Le immagini delle telecamere
A ricostruire la vicenda ci sono anche le registrazioni delle telecamere di videosorveglianza installate all’interno del minimarket di via Breglio. Secondo quanto riportato nelle carte relative alla scarcerazione, i filmati mostrerebbero un precedente tentativo di aggressione nei confronti di una 40enne, avvenuto pochi minuti prima dell’ingresso della ragazza nel locale.
Nell’ordinanza viene inoltre riconosciuta una difficoltà dell’indagato a “contenere i suoi impulsi”. Nonostante questo elemento, i giudici hanno valutato le scuse e il comportamento tenuto durante gli accertamenti come sufficienti per non convalidare il fermo.

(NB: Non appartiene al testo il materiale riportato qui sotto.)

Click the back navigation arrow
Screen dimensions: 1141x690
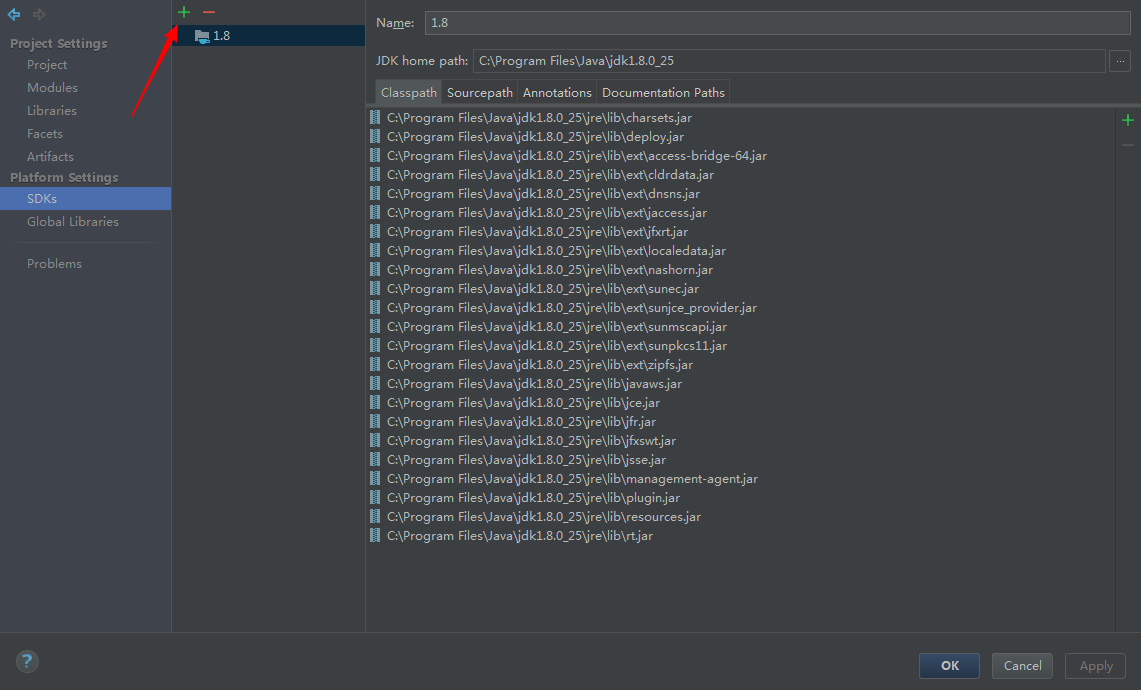pos(14,14)

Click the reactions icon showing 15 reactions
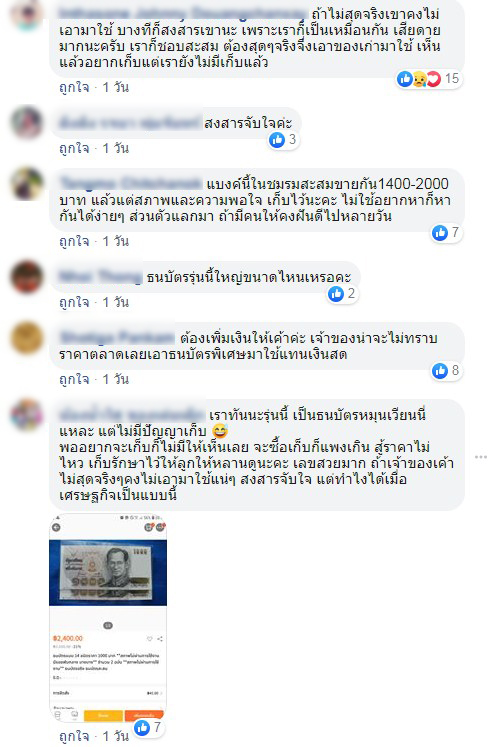(419, 79)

La polemica sui minimarket
Il servizio di “Quarta Repubblica” ha inoltre acceso i riflettori sulla crescente presenza dei minimarket a Torino. “Proliferano come funghi, solo in questa via ce ne sono quattro”, racconta un residente intervistato dalla trasmissione.

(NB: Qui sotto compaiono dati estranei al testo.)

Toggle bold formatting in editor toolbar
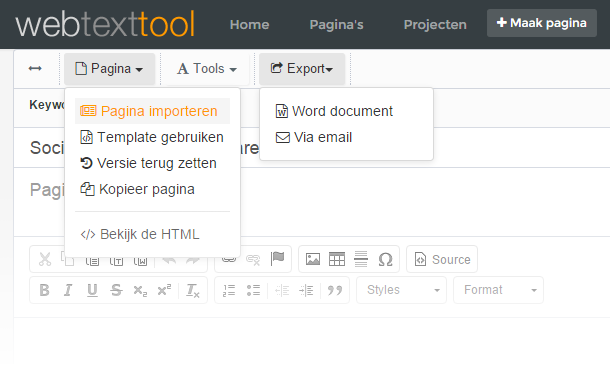Viewport: 610px width, 365px height. point(44,290)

Nel reportage vengono raccolte anche alcune dichiarazioni di gestori di origine bengalese sui rapporti tra uomini e donne. “La donna deve rimanere a casa mentre è l’uomo che porta a casa i soldi”, spiega un commerciante all’inviata del programma. Un altro gestore sostiene invece che una donna in giro in minigonna “non merita rispetto”.